BEGIN Exercise text

Today’s mobile news roundup features: Japanese thieves being the first to get an iPhone 5; Apple’s Maps kerfuffle; BlackBerry outage in Europe, Middle East and Africa; and another patent win for Microsoft in Germany.
Japan thieves nab first iPhone 5
A lot of people lined up for the iPhone 5 even before Friday, the next gen device’s official launch day. Fans camped out and braved the weather just to be the first to get their hands on the iPhone 5. The thing is, these patient customers weren’t the first to get their hands on the iPhone 5, thieves in Japan beat them to it.
A report from the Wall Street Journal stated that Japan was hit with a series of burglaries in shops carrying the iPhone 5. The burglars hit in the wee hours of the night, between two and four in the morning, with one shop reporting that their entire iPhone 5 stock was stolen. Because of the hit, the store wasn’t able to open their doors to consumers this morning. The authorities are still investigating whether the breached stores all had the same attackers.
Apple’s Maps kerfuffle
A lot of early iOS 6 adopters complained about Apple’s new Maps app, which now trumps the former Google Maps by default. Apple’s first attempt at a comprehensive Maps app reportedly has a lot of misplaced towns, cities and businesses, aside from the mary errors that occurred when using the new map. People wanted Google Maps back. But of course, Apple is unlikely to give in to the demands and woes of their consumers to bring back the Google app so they said the next best thing: Apple Maps will improve.
“We are continuously improving it, and as Maps is a cloud-based solution, the more people use it, the better it will get,” Apple spokeswoman Trudy Muller said in a statement. ”We appreciate all of the customer feedback and are working hard to make the customer experience even better.”

END Exercise text

## Task instructions
a. In the news roundup, why does Apple's spokeswoman say the Maps app will get better as more people use it?
b. Answer these questions from the news roundup:
(i) Between what hours did the burglars hit the shops in Japan?
(ii) Which app did Apple's new Maps app replace as the default?
(iii) What is the name of the Apple spokeswoman quoted about Maps?
The items that follow are separate material and are not part of the news roundup.

BEGIN Data under study

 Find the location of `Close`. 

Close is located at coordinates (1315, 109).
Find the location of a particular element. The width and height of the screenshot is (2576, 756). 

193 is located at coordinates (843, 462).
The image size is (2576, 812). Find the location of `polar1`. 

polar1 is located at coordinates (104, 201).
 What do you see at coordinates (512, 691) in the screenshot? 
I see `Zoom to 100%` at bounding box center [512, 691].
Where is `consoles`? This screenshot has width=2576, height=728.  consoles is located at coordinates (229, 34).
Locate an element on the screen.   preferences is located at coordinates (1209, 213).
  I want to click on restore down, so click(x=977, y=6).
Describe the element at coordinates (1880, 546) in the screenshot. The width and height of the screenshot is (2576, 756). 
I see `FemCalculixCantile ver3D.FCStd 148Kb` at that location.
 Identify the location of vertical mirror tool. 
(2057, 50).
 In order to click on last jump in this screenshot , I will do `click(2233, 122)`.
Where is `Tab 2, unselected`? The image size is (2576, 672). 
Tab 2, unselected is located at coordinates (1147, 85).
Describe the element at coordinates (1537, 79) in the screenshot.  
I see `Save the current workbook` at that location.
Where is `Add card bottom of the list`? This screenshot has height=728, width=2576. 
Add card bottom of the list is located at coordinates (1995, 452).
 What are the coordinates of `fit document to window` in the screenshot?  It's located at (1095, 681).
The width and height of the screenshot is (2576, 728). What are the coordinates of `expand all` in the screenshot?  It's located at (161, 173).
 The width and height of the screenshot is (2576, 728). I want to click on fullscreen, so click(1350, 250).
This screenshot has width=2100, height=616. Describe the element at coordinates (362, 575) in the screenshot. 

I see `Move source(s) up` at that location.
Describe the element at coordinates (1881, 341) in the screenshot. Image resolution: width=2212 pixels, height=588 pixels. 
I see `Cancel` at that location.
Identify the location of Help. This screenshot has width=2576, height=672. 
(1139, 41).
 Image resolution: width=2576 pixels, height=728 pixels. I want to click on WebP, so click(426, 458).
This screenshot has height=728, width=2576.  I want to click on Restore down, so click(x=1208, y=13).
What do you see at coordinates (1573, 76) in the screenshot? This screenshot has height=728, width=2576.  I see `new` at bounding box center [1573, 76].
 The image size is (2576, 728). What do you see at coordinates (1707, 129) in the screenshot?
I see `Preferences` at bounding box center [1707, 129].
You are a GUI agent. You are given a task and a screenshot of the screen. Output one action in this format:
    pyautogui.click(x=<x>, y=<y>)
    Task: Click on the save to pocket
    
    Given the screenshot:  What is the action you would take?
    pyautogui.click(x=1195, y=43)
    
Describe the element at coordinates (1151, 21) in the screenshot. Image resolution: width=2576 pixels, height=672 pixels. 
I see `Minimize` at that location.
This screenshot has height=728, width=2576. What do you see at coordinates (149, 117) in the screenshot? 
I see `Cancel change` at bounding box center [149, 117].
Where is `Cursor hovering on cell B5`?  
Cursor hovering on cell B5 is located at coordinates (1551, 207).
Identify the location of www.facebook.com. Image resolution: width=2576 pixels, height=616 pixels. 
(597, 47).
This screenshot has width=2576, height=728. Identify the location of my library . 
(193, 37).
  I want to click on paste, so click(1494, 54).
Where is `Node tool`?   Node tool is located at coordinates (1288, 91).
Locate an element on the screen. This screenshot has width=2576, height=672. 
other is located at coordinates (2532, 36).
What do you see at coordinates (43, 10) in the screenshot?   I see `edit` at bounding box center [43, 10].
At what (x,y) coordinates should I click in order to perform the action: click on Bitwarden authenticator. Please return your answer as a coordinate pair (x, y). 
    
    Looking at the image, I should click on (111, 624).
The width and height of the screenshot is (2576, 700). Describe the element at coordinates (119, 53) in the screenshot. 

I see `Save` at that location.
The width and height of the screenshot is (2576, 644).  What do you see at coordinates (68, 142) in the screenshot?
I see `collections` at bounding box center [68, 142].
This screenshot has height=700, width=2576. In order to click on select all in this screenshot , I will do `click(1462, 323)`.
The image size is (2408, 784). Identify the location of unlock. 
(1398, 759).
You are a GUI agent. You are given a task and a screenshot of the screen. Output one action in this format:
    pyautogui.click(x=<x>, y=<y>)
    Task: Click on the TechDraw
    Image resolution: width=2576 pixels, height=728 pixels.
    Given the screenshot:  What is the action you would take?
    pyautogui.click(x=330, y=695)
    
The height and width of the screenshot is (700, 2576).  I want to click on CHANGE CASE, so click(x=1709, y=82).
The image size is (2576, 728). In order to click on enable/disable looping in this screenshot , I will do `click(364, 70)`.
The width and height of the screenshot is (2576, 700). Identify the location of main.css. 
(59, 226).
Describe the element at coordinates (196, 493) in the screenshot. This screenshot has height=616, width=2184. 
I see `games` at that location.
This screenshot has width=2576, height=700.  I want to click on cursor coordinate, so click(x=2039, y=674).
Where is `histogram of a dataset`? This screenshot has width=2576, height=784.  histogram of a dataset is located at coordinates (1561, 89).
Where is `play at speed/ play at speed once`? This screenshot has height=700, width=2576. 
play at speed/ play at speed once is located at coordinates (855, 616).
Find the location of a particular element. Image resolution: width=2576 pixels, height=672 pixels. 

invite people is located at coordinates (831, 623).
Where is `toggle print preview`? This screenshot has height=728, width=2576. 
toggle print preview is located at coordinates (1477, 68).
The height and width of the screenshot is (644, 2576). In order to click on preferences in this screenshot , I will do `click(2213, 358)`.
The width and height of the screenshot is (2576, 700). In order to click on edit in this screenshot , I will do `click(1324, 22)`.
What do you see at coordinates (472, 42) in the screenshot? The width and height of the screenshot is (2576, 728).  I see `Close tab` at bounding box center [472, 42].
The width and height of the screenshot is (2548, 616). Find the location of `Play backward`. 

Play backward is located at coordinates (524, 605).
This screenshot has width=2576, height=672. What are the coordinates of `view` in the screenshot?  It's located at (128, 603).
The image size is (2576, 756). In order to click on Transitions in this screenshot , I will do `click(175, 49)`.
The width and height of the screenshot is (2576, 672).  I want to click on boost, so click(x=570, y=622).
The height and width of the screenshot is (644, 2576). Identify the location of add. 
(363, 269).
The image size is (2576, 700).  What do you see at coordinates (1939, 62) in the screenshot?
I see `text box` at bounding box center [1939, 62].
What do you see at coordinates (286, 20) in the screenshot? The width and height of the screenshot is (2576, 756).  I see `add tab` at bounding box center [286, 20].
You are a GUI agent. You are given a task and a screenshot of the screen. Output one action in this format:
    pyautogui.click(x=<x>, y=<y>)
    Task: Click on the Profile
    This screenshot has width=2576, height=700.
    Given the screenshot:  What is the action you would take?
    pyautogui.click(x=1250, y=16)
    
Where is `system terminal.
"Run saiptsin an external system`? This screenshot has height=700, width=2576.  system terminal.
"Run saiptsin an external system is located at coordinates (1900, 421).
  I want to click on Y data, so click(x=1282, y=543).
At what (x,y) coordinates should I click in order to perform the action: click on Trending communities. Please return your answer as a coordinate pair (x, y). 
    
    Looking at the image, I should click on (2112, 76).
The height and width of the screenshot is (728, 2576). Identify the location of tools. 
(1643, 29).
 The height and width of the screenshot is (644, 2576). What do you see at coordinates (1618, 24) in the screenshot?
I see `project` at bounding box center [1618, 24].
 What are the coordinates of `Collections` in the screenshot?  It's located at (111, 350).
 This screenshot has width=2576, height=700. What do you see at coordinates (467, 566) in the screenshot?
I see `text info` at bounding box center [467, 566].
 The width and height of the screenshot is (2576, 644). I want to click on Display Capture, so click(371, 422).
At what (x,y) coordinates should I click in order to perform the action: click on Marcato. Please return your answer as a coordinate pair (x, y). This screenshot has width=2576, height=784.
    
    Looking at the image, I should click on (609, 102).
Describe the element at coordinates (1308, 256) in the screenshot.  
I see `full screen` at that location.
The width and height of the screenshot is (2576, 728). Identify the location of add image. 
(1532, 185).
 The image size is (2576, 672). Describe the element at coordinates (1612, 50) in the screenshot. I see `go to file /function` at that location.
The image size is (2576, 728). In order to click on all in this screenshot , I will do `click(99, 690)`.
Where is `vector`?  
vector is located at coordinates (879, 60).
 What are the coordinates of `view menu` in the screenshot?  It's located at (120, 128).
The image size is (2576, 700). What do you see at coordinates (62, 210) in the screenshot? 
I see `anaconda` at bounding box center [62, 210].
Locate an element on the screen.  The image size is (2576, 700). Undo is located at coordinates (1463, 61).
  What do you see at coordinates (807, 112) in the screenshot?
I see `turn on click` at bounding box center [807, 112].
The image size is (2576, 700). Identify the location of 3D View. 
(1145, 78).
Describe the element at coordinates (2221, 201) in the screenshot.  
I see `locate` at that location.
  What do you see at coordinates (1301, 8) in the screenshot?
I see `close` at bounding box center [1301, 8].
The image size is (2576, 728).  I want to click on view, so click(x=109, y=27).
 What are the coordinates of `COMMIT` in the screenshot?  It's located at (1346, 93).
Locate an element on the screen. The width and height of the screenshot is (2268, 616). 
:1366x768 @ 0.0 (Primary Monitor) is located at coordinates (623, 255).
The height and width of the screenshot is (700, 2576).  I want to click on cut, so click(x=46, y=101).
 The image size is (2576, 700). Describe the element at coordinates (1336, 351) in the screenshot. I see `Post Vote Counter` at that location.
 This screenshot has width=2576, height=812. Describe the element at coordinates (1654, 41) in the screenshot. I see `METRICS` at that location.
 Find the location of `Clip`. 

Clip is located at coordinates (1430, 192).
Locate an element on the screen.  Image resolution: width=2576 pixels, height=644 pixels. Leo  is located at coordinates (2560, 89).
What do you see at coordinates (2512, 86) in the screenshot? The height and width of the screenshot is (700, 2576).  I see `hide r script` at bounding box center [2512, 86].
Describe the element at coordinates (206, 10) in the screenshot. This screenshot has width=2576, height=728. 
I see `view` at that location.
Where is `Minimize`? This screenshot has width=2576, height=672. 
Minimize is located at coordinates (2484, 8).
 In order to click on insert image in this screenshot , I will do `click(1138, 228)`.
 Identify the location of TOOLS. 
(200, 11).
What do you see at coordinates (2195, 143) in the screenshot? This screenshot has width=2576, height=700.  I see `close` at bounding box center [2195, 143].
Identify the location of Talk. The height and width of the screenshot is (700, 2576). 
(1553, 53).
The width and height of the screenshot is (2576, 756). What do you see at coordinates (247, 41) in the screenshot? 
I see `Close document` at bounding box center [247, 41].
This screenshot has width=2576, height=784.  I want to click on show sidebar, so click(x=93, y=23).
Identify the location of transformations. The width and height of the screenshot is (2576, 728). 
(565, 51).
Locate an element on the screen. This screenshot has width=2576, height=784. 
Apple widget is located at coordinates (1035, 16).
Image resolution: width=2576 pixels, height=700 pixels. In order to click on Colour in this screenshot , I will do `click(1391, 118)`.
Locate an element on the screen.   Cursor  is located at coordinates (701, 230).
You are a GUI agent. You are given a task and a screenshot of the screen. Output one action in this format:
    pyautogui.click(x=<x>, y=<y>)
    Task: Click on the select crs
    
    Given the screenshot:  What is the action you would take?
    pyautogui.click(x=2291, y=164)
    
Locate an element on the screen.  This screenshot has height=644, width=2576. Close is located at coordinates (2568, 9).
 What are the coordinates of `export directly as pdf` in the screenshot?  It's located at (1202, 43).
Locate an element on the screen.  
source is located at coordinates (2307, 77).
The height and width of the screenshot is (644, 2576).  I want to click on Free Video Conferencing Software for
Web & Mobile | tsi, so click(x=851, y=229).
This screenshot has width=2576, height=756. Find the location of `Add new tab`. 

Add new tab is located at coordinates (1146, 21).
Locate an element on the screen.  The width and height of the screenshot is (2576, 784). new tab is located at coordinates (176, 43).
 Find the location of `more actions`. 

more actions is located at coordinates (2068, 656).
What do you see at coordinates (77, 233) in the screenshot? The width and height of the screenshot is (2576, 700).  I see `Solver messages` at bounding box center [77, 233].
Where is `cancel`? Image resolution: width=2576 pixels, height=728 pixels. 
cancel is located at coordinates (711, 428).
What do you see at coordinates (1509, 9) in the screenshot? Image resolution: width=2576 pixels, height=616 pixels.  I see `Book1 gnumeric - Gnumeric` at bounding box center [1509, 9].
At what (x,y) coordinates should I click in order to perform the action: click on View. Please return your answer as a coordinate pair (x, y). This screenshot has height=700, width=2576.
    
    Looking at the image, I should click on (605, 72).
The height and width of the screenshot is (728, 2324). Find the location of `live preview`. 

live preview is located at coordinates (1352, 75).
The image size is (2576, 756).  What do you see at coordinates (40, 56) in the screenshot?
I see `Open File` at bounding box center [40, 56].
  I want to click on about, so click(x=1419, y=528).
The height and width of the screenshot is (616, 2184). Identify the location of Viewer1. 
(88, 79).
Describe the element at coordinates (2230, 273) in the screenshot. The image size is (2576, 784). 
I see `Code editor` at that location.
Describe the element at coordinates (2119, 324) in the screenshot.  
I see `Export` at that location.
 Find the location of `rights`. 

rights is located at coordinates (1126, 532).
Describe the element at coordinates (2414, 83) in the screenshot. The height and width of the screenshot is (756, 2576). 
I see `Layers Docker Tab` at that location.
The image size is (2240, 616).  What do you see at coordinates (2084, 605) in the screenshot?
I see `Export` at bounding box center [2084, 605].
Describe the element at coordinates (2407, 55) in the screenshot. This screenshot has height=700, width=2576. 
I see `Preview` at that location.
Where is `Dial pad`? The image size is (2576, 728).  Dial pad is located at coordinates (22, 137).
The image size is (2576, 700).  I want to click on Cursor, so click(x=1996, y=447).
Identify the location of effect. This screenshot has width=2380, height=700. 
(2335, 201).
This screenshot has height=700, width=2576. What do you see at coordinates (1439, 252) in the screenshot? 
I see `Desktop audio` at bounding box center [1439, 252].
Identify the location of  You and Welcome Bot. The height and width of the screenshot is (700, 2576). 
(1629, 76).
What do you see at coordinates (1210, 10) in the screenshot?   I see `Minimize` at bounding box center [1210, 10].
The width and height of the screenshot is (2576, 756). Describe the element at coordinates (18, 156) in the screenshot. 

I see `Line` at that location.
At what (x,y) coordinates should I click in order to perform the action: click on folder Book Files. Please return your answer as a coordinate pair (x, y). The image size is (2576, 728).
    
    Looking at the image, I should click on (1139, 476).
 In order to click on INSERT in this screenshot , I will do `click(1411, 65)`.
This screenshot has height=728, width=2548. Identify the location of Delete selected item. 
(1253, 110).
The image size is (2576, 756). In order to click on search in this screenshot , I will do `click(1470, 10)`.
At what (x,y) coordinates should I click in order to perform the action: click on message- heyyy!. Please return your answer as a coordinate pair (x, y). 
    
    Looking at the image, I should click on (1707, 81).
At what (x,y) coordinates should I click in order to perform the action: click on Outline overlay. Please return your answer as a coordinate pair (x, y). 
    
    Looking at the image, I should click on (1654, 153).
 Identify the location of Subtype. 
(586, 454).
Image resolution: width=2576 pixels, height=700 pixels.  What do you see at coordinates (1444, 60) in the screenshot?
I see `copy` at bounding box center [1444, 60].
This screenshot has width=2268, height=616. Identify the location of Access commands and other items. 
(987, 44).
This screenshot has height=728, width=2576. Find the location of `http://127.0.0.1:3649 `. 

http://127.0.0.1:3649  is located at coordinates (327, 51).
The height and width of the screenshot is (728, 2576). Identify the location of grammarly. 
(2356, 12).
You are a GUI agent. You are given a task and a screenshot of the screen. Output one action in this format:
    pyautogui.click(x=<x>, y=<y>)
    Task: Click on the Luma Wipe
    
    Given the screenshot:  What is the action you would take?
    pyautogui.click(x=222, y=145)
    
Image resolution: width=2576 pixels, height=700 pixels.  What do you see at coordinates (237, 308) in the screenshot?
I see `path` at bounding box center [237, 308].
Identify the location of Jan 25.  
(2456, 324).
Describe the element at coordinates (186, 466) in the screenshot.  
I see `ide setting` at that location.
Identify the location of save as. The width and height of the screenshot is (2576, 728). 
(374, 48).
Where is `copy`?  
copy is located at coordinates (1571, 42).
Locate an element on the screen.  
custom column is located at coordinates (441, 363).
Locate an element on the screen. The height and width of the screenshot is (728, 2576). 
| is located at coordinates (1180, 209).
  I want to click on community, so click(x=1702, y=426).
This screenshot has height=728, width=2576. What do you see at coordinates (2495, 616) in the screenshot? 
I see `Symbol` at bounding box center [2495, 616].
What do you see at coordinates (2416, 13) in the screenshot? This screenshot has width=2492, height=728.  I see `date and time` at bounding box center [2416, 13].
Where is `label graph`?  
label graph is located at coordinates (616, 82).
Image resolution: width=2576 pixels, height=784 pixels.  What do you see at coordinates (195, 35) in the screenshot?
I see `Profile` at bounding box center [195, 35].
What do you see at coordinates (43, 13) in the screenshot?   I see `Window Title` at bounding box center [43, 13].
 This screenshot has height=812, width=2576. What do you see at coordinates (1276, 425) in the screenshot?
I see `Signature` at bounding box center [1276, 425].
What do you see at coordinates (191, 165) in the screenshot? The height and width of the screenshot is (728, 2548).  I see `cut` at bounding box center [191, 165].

END Data under study

## Answers by task
a. She says Maps is a cloud-based solution, so the more people use it, the better it will get.

b.
(i) Between two and four in the morning.
(ii) Google Maps.
(iii) Trudy Muller.